In December 2014, fans of the game were able to bring up new unofficial game servers, allowing users to play the game as it was just before the January 2011 shut down.

=== Stargate SG-1: Unleashed ===
On February 6, 2013, a trailer for Stargate SG-1: Unleashed was posted on IGN. The game is an adventure game featuring the original SG-1 team for Android and iOS, and was developed by MGM and Arkalis Interactive.
The story begins when the Goa'uld Sekhmet is inadvertently released from the canopic jar and starts to plot a revenge against the Earth. After Jack O'Neill from the alternate timeline appears at the SGC, the original team is sent to discover and counter the sinister plot by Sekhmet.
The first episode was released on March 14, 2013. The second was released November 7, 2013, on iOS only.

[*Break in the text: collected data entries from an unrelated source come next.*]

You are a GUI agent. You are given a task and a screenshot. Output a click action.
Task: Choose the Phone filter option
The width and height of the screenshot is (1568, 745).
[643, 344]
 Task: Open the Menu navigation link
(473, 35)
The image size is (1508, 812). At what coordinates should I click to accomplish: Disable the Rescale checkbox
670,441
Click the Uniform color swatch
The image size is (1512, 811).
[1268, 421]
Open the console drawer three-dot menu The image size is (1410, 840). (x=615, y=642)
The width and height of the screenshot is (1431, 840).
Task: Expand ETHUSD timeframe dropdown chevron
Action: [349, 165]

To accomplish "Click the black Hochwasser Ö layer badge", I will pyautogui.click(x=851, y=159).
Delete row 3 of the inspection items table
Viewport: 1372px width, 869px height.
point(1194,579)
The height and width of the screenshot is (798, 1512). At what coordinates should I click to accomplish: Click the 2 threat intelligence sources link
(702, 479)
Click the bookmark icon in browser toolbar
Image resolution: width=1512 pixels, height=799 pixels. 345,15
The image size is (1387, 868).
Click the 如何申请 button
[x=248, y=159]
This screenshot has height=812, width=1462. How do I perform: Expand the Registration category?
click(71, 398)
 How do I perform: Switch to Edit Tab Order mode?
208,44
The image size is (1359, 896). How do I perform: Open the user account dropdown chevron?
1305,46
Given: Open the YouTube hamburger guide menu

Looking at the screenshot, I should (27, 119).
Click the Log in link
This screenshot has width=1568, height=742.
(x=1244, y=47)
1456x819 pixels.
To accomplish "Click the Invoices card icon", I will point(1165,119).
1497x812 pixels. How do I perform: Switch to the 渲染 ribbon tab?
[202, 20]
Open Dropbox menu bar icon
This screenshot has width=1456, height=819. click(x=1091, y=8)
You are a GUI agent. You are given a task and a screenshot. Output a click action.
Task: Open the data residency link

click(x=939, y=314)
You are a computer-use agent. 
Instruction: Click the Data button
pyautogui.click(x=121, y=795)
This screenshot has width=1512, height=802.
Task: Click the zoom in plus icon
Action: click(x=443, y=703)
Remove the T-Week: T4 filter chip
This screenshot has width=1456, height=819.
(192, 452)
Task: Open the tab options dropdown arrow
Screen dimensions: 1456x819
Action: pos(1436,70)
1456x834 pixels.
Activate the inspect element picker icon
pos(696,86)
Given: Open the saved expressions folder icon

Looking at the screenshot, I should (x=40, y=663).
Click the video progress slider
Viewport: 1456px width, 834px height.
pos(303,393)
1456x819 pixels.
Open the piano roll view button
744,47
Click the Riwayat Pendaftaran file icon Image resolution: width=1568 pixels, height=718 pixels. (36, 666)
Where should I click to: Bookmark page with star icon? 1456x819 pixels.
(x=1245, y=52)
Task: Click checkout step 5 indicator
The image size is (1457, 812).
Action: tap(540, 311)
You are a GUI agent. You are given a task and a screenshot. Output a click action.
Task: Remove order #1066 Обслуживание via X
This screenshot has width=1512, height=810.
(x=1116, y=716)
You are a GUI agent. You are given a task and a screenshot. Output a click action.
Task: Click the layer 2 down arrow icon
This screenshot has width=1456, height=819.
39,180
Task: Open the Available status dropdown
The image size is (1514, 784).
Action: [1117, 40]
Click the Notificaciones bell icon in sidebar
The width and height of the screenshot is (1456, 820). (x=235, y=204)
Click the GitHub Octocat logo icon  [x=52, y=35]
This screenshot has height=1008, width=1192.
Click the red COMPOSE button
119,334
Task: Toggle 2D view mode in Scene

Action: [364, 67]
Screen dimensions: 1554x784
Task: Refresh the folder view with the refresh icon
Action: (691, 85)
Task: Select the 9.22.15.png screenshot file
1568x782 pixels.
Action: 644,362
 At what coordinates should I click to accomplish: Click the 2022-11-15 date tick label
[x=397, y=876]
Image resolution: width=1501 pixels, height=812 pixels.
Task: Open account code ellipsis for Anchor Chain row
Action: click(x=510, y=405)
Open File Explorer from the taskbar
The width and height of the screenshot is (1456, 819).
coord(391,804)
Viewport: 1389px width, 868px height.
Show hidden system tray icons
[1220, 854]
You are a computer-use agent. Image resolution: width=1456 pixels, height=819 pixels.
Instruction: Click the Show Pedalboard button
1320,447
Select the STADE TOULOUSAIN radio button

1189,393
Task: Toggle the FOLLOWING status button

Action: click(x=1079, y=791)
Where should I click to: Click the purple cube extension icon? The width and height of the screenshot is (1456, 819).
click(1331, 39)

===Stargate: Timekeepers===
Stargate: Timekeepers is a real-time tactics video game developed by CreativeForge Games and published by Slitherine Software UK Ltd.

According to the publisher, it will be similar to Desperados III or Shadow Tactics and the release date was scheduled for 2022.

On December 14, 2021, the gameplay of the first two missions was revealed during the Home of Wargamers Live+ Winter Edition event. Beta test is scheduled for spring 2022 and final release for summer 2022.

On May 10, 2022, the gameplay of the third mission was revealed during the Home of Wargamers 2022 event. Beta test is finally scheduled around the 25th anniversary of Stargate SG-1 on July 27, 2022.

On January 23, 2024, part 1 of 2 was launched on Steam, consisting of seven single-player episodes set in the SG-1 Universe.